# 思路

## 关于晨星评级图片的处理
- 晨星评级信息时一个图片且url地址无规律因此采用图片识别的办法判断星级
- 首先获取到星级的url后，通过`request`下载对应的图片`gif`格式
- 将`gif`转化为`png`
- 将`png`读入为一个数组
- 星级图片像素：17\*66的黑白图片，因此直接对数组求和即可得到唯一值

# 代码实现

In [76]:
from PIL import Image
import os 
from selenium import webdriver
import requests
import numpy as np
import time
from datetime import datetime
import pandas as pd 

## 公用函数

### 将`gif`转换为`png`

In [4]:
def gif2png(gifPath):
#例如：gifPath =  '4.gif'
    im = Image.open(gifPath)
    #使用Image模块的open()方法打开gif动态图像时，默认是第一帧

    pngPath = gifPath[:-4]

    try:
        while True:
            #保存当前帧图片
            current = im.tell()
            im.save(pngPath+'.png')
            #获取下一帧图片
            im.seek(current+1)
    except EOFError:
            pass

### 计算`png`的`sum`值

In [1]:
def sum_png(png_path):
    image = Image.open(png_path)
    image_arr = np.array(image)
    return np.sum(image_arr)

### 将星级图片的`url`转换为`sum`值

In [2]:
def url2sum(url):
    r = requests.get(url)
    with open("temp.png", "wb")as f:
        f.write(r.content)
    return sum_png('temp.png')   

### 将列表中的数字文本转为`float`类型

In [59]:
def text2float(text_list):
    float_list=[]
    for item in text_list:
        try:
            item = float(item)
        except:
            pass
#         if item !='-' and len(item)<=5:  #没有业绩的跳过
#             item = float(item)
        float_list.append(item)
    return float_list

### 将字典转化为`series`
- 输入两个`list`：`keys`、`valus`
- 输出一个 `sereis`

In [112]:
def dic2series(keys,values):
    make_dic = dict(zip(keys,values))
    return pd.Series(make_dic)

## 函数形式获取某只基金的信息

In [20]:
def get_info_by_fund_id(fund_id):
    fund_url = 'https://cn.morningstar.com/quicktake/' + fund_id 
    browser =webdriver.Firefox()

    #只加载10s
    browser.set_page_load_timeout(10)

    try:
        browser.get(fund_url)
    except Exception:
        browser.execute_script('window.stop()')

    #模拟用户登录
    username = browser.find_element_by_id('emailTxt')
    password = browser.find_element_by_id('pwdValue')

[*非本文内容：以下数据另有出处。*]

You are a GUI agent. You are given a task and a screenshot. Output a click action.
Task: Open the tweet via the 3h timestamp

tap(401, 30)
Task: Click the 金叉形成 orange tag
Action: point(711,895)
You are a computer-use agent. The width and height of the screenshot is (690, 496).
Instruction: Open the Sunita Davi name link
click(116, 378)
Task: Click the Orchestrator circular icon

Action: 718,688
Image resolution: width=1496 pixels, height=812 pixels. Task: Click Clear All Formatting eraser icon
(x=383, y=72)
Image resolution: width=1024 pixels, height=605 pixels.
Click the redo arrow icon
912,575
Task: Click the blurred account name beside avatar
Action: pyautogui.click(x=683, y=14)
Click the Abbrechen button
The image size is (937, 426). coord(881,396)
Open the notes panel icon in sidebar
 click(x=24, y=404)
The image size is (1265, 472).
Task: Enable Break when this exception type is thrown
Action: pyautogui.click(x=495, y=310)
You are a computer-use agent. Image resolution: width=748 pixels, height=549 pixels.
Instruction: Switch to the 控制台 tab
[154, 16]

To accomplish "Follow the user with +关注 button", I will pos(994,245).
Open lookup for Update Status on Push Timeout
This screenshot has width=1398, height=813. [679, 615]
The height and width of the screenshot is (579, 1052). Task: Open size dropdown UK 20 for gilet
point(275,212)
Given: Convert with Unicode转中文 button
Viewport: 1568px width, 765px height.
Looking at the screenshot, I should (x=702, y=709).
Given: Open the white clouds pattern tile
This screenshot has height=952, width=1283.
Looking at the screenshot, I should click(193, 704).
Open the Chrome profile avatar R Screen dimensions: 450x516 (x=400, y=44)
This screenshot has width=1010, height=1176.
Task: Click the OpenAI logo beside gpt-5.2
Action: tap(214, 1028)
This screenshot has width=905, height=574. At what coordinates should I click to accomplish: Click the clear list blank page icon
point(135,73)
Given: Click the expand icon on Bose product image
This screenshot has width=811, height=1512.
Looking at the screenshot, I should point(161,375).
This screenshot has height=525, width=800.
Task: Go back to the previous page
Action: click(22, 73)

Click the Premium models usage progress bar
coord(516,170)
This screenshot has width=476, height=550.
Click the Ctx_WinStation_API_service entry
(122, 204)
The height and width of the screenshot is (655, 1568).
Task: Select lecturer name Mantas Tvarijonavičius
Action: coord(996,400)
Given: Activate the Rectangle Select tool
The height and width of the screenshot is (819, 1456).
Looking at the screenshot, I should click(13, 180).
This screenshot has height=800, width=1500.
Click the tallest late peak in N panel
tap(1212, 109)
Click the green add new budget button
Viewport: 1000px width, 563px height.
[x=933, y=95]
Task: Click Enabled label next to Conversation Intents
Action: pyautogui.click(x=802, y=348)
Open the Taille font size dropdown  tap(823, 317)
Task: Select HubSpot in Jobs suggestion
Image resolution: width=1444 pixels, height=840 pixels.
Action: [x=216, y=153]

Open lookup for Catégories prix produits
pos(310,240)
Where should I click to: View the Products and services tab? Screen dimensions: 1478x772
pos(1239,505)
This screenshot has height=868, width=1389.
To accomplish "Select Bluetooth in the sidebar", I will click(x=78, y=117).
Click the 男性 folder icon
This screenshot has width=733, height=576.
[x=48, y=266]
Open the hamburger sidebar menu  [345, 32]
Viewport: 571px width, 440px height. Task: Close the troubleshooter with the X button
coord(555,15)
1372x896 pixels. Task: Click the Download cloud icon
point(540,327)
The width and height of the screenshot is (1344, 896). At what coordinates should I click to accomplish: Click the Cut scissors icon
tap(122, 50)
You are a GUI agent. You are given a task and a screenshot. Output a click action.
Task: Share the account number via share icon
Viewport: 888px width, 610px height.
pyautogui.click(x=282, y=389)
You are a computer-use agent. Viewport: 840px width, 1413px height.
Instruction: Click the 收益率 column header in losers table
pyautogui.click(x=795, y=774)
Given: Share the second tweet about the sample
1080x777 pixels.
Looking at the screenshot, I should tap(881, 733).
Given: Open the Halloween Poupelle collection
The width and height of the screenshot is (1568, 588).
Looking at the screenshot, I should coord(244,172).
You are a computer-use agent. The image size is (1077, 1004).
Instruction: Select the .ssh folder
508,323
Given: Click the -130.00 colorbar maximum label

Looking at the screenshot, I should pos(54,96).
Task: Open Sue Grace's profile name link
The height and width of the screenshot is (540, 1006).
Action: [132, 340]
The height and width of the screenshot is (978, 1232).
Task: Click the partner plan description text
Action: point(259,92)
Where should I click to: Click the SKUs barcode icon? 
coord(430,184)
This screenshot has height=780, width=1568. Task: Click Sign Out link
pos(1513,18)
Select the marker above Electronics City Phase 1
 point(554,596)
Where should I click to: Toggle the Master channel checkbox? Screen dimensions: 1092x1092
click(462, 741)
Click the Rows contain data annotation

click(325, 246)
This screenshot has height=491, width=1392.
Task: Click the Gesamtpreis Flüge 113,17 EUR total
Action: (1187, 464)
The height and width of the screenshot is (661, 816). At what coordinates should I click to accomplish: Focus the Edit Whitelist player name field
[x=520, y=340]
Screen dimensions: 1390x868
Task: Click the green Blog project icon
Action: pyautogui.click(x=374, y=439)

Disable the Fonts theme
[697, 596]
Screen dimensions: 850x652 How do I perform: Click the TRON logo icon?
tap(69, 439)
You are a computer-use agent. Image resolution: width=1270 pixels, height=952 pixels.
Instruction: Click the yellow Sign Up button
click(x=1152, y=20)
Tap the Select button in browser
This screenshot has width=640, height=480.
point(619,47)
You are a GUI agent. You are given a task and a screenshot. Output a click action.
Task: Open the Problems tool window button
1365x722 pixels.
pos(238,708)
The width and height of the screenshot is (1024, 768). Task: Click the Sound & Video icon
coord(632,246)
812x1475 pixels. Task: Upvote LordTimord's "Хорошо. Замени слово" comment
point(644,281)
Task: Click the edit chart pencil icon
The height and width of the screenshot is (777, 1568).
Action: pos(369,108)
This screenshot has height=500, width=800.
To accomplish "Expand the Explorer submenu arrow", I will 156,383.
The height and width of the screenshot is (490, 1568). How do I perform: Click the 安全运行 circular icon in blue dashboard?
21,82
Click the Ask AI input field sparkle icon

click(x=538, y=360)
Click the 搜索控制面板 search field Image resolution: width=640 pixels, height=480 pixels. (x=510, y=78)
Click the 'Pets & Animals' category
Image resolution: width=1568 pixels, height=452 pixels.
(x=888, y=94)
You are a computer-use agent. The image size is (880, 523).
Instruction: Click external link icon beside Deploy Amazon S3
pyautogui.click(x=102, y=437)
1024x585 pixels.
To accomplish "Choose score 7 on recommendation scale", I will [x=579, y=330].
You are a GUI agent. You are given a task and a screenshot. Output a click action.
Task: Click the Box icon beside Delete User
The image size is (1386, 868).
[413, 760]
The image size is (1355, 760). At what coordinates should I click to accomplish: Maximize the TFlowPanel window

    username.send_keys('ryan_jin@sina.com')  
    password.send_keys('pa_wo@17.ms')
    submit = browser.find_element_by_id('loginGo')
    a = submit.text
    submit.click()

    time.sleep(10)
    browser.execute_script('window.stop()')
    
    
    browser.quit()

## 按步骤调试

### 打开页面

In [23]:
fund_id='F0000004AI'

In [24]:
fund_url = 'https://cn.morningstar.com/quicktake/' + fund_id 
browser =webdriver.Firefox()

#只加载10s
browser.set_page_load_timeout(10)

try:
    browser.get(fund_url)
except Exception:
    browser.execute_script('window.stop()')

#模拟用户登录
username = browser.find_element_by_id('emailTxt')
password = browser.find_element_by_id('pwdValue')

username.send_keys('ryan_jin@sina.com')  
password.send_keys('pa_wo@17.ms')
submit = browser.find_element_by_id('loginGo')
a = submit.text
submit.click()

time.sleep(10)
browser.execute_script('window.stop()')

### 基金基本信息

In [100]:
qt_base = browser.find_element_by_id('qt_base')

#基金代码 & 名称
f_title = browser.find_element_by_id('qt_fund').text
f_code =f_title[:6]
f_name = f_title[7:]

#净值
jingZhi = float(qt_base.find_element_by_xpath('//div/ul/li[2]/span').text)

#净值日期
jingZhiDate = qt_base.find_element_by_class_name('date').text[5:]

#基金类型
f_type = qt_base.find_element_by_class_name('category').text

#创建时间
found_date = qt_base.find_element_by_class_name('inception').text

#基金风格箱
f_style = qt_base.find_element_by_class_name('sbdesc').text

#总净资产（亿元）
total_asset = float(qt_base.find_element_by_class_name('asset').text)

#[基金代码，名称，基金类型，基金风格箱，总净资产,净值，净值日期，创建时间，]
base_info_values = text2float([f_code,f_name,f_type,f_style,total_asset,jingZhi,jingZhiDate,found_date])
base_info_keys = ['代码','名称','分类','风格','总净资产(亿元)','净值','净值日期','创建时间']
base_info =dict(zip(base_info_keys,base_info_values))
base_info_series  = pd.Series(base_info)

### 历史业绩

In [99]:
qt_per = browser.find_element_by_id('qt_per')

#获取近8年的业绩表现
performance_8_values =text2float([qt_per.find_element_by_class_name(r_x).text 
                                  for r_x in ['r0','r1','r2','r3','r4','r5','r6','r7']])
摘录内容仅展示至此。